このプレイブックを使用して、スペルミスのあるドメインを調査し、組織の法務部門と協力して削除を行います。以下に示すステップは、タイポスクワッティングドメインプレイブックで使用できるアクション、タスク、サブフローの段階的な説明です。
始める前に
必要なロール:
- sn_si.admin
- flow_designer
セキュリティオペレーション スポーク (sn_sec_spoke) がインストールされていることを確認します。
手順
-
プレイブックがトリガーされて実行が開始されたら、アクション 1 で、観測事象がセキュリティインシデントレスポンス (SIR) に追加されているかどうかを確認する必要があります。
観測事象が SIR に追加されていない場合は、続行する前に観測事象を追加してください。観測事象が利用できない場合は、アクション 10 が実行され、セキュリティインシデントがクローズされます。
-
アクション 2 では、観測事象がセキュリティインシデントに追加された場合に、次のアクションが実行されます。
-
アクション 3 では、セキュリティインシデントへのタイポスクワッティングドメインのスクリーンショットを添付する必要があります。
-
アクション 4 では、セキュリティインシデントに Whois 情報を添付する必要があります。
-
アクション 5 では、これまでに行った調査に基づいて、プレイブックはこれがタイポスクワッティングドメインのケースであるかどうかを確認します。

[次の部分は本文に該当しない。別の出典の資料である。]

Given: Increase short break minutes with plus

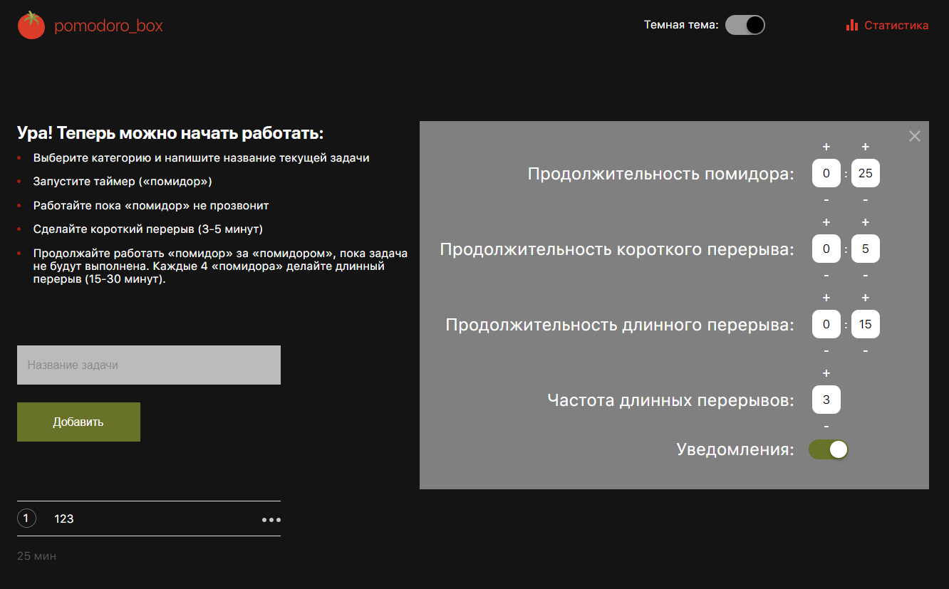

これがタイポスクワッティングドメインのケースでない場合は、アクション 5 で手動応答タスクが作成され、フローが終了します。
-
アクション 6 では、これがタイポスクワッティングドメインである場合に、アクション 7 が実行されます。
-
アクション 7 では、これがタイポスクワッティングドメインのケースであることを法務チームおよびその他の必要なチームにメール送信して通知し、それを根絶するために必要なアクションを実行する必要があります。
これがタイポスクワッティングドメインのケースでない場合は、アクション 5 で手動応答タスクが作成され、フローが終了します。
-
アクション 9 では、タスクをクローズする前にインシデントの事後レビューを完了するための応答タスクが作成されます。